┌─ PAGE EXCERPT

- Poster presentation
- Open Access
Relationship between blood glucose level and outcome in acutely ill severe patients with glucose intolerance evaluated by means of a bedside-type artificial pancreas
© BioMed Central Ltd 2006
- Published: 21 March 2006
- Blood Glucose
- Blood Glucose Level
- Parenteral Nutrition
- Lower Mortality
- Septic Patient
To verify the significance of strict blood glucose (BG) control and to clarify the beneficial BG level in acutely ill severe patients with glucose intolerance.

└─
┌─ DATA SUPPLIED

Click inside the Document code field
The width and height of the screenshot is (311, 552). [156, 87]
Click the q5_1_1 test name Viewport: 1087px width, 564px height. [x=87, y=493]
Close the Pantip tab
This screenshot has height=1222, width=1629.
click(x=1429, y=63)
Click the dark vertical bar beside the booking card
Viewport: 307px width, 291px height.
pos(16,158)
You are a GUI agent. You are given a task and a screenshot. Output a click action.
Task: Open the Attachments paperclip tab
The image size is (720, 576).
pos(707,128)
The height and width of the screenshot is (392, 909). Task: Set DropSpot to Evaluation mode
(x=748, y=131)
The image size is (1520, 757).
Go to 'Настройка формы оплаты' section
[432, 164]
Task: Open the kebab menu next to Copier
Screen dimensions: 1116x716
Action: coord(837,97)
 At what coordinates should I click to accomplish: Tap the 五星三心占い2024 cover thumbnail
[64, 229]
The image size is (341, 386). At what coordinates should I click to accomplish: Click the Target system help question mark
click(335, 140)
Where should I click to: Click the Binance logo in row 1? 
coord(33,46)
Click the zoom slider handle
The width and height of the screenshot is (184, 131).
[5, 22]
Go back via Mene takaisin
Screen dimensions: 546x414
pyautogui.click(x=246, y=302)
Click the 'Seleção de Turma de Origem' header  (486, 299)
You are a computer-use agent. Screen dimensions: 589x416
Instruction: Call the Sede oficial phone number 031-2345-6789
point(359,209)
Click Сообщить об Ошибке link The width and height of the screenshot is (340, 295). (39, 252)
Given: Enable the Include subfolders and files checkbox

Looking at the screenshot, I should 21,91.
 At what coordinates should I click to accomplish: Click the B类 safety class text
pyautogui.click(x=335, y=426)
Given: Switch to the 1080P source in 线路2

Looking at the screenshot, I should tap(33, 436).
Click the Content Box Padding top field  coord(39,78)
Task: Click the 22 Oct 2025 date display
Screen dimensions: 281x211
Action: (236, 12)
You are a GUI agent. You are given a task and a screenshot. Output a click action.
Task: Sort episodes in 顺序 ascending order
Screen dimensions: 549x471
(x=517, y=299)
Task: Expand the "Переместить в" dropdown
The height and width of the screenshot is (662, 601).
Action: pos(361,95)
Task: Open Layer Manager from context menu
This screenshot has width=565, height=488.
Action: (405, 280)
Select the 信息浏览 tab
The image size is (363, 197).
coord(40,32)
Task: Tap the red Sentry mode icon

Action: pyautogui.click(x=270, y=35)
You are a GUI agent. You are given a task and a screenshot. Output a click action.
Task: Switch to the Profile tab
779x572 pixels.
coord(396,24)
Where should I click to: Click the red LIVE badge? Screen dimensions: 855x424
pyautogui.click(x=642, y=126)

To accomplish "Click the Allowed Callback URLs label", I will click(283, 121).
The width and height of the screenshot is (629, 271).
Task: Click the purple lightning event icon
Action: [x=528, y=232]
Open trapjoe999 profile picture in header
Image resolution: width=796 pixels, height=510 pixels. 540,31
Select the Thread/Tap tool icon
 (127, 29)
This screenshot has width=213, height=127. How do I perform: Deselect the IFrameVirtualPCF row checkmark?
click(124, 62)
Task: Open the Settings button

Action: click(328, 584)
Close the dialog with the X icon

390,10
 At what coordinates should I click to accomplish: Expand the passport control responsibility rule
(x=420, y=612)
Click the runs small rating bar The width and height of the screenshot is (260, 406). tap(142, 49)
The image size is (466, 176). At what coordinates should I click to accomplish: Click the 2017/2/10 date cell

└─

REQUIRED ACTION 1: When was the blood glucose abstract published?
REQUIRED ACTION 2: Continue the blood glucose abstract from where it stops.

WRITTEN REPLY 1: 21 March 2006

WRITTEN REPLY 2:
Ninety patients were retrospectively investigated in whom BG control was performed by means of the bed-side type artificial pancreas (AP), STG22 (NIKKISO Corp., Japan). The patients were evaluated at two phases, that is, early phase or just after admission (E phase) and late phase (L phase: about 1 week after the E phase). Based on the daily mean BG level (BGm), patients were classified into two groups (i.e. high group and low group), which were compared with the three selected BGm values, or 150, 175, and 200 mg/dl. The patients with BGm below 150 mg/dl was group 150b and those above 150 mg/dl was group 150a, as well as those below 175 mg/dl being group 175b and those above 175 mg/dl being group 175a, and those below 200 mg/dl being group 200b and those above 200 mg/dl being group 200a. Parameters studied were as follows: sex, age, underlying diseases including diabetes mellitus, the amount of administered glucose (G [kcal/kg/day]), the amount of administered insulin (I [U/kg/day]) from the AP, the rate of septic patients, the severity (SOFA score), and the mortality (%). Nutritional support for all the patients was performed with total parenteral nutrition.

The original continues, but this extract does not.